Page extract:
End of life planning
November 29, 2013 6:07 PM   Subscribe

My brother and I are sitting down with my parents tomorrow to discuss specifics of what they've put in place for end of life planning. What should we ask?

After my grandmother died a few months ago, no one knew anything about her affairs (insurance policies, bank accounts, the status of her mortgage and other bills), despite her death being no surprise to anyone. We were digging in random stacks of mail just to find contact information for her insurance agent. My brother and I (in our early 30's) resolved to not be in that same position with our parents and will be sitting down with them tomorrow to work on learning details about what we'll need to deal with when they die, presumably very far in the future. We figured having a discussion now while they are healthy would be a little easier instead of trying to hash things out when they're not.

What should we be asking for? What information will be necessary? My mother and uncles did the detail work for my grandmother's estate, so I didn't have any direct involvement in what needed to be done to resolve everything. As far as I can tell, my parents have done legitimate financial planning, have wills and life insurance. Should we ask for lists of accounts? Insurance policy numbers? Copies of the will? I'm going in blind, and would like to at least know what to ask for, even if this involves a few more family meetings.
posted by chiababe to Work & Money (23 answers total) 49 users marked this as a favorite
Make sure they have a plan to pay for their funerals. My father died last year and neither he nor my mother had planned anything about it, so I had to pay for it all, a thing I could ill afford.

Funerals are a cash up front business, so it's no good expecting the estate to pay for it - someone will need the cash at the time. There are payment plans for funerals, but they all require having started paying in advance.
posted by winna at 6:14 PM on November 29, 2013 [4 favorites]

Whether your parents are expecting this conversation is going to make a huge difference. I'm going to assume that this is planned and that your parents are in on it, because if it isn't, there could be a whole host of issues that I'm not even going to start on.

That said: do they have a will? If they do, the rest is largely details. If they don't. . . get one drawn up. Have an attorney do it (should only cost a few hundred bucks) but get that done, stat.

From there, the next most important thing is living wills/health care directives. If they want someone other than the two of them to be the one with the final authority to make health care decisions on their behalf, they'll need to get a power of attorney made out designating the appropriate person.

Thinking about health care and end-of-life issues could be sticky, but they need to work that out. It's not much good to designate someone to make decisions if no one knows what decisions you want made. Make sure they know what they want to happen and that they communicate that to everyone, ideally backed up with a legally-sufficient writing.

As far as the actual logistics of the thing. . . it'd probably be easiest to just hire a lawyer. They'll know what they need to make the estate administration go smoothly, and paying them to do it would probably be easier for everyone in the long run. Think about it: when your parents do actually die, do you really want to be the ones to have to futz with bank accounts and insurance policies? Or do you just want to call your lawyer, tell them to deal with it, and then sign the checks? It'll cost some money, sure, but if your parents are in the situation where they've got life insurance policies, they can afford it.
posted by valkyryn at 6:18 PM on November 29, 2013 [1 favorite]

They don't need to give you all those things (account numbers, wills, etc). What they can do is put all of it in a fireproof/waterproof safe (or bank box, or with an attorney), and hang the key in an area known to you and your brother.

What to work on:
**a.** Decide whether each statement agrees with the end-of-life planning thread. For each, answer yes or no and quote the exact words of the thread that decide it.
(i) The asker's grandmother died unexpectedly.
(ii) One reply says funeral payment plans all require that payments have already started in advance.
(iii) One reply estimates that having an attorney draw up a will should cost a few thousand dollars.
**b.** Write out, word for word, the part of the end-of-life planning thread that opens with the words "My brother and I are" and closes with "should we ask?".
**c.** Continue the end-of-life planning thread, starting right after its final sentence.

Source information:
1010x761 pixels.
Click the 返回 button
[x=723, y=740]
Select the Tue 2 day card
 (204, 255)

---

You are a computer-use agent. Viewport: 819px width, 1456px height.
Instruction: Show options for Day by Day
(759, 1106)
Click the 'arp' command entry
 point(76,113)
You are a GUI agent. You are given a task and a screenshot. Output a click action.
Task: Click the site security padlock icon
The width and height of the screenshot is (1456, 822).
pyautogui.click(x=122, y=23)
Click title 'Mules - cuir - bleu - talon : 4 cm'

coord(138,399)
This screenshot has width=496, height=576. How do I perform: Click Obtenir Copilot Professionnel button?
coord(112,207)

==

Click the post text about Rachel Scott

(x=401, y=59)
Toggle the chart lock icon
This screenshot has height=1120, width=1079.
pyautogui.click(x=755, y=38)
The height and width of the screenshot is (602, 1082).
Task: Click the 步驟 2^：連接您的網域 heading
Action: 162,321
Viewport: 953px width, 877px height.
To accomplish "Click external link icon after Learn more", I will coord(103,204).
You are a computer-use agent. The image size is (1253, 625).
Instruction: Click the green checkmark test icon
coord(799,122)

Results for the exercise:
**a.**
(i) No: "despite her death being no surprise to anyone"
(ii) Yes: "There are payment plans for funerals, but they all require having started paying in advance."
(iii) No: "should only cost a few hundred bucks"

**b.**
My brother and I are sitting down with my parents tomorrow to discuss specifics of what they've put in place for end of life planning. What should we ask?

**c.**
You and your brother can do the same, just in case.
posted by Houstonian at 6:18 PM on November 29, 2013 [3 favorites]

Response by poster: My parents have agreed to the discussion. We are absolutely not just going to spring it on them as a surprise.
posted by chiababe at 6:28 PM on November 29, 2013 [1 favorite]

Best answer: Get Your Shit Together is a great website with a checklist for end-of-life preparation.
posted by infinitewindow at 6:36 PM on November 29, 2013 [6 favorites]

My parents (mother) is On This and has been for years. Like Houstonian said, she put everything in a fireproof safe (it's not even locked, it's just there being fireproof) in a specific place in the house. She also has informed me where all the guns are, so that if I prefer I can just call the Sheriff to come get them if I don't want to handle them. (Texas, y'all.)

Not only is all the hard paperwork in there, but there's also notarized copies of car registrations, the deed to the house, their drivers licenses, bank account numbers, the padlock code and paperwork for their storage unit, and one dwindling list of their relatives with last known phone numbers and email addresses. THAT is the stuff that will be so hard to track down - my dad knows where his estranged sister lives, but I have zero contact with her or her children and might need it then. My mom's last living first cousin is someone I could find, but I don't know who his kids/grands/greatgrands are if he goes first.

There is also a piece of paper with the logins and passwords to the cable/electric/water/internet/cell/library accounts. Just to make things easier. My fathers parents passed a long time ago, but my mother's parents both went in the last decade, and there were so many weird phone logins and tokens and coupons and crap. Mom has a copy of every utility bill in the box, and she swaps out for new every February (my birthday, lovely).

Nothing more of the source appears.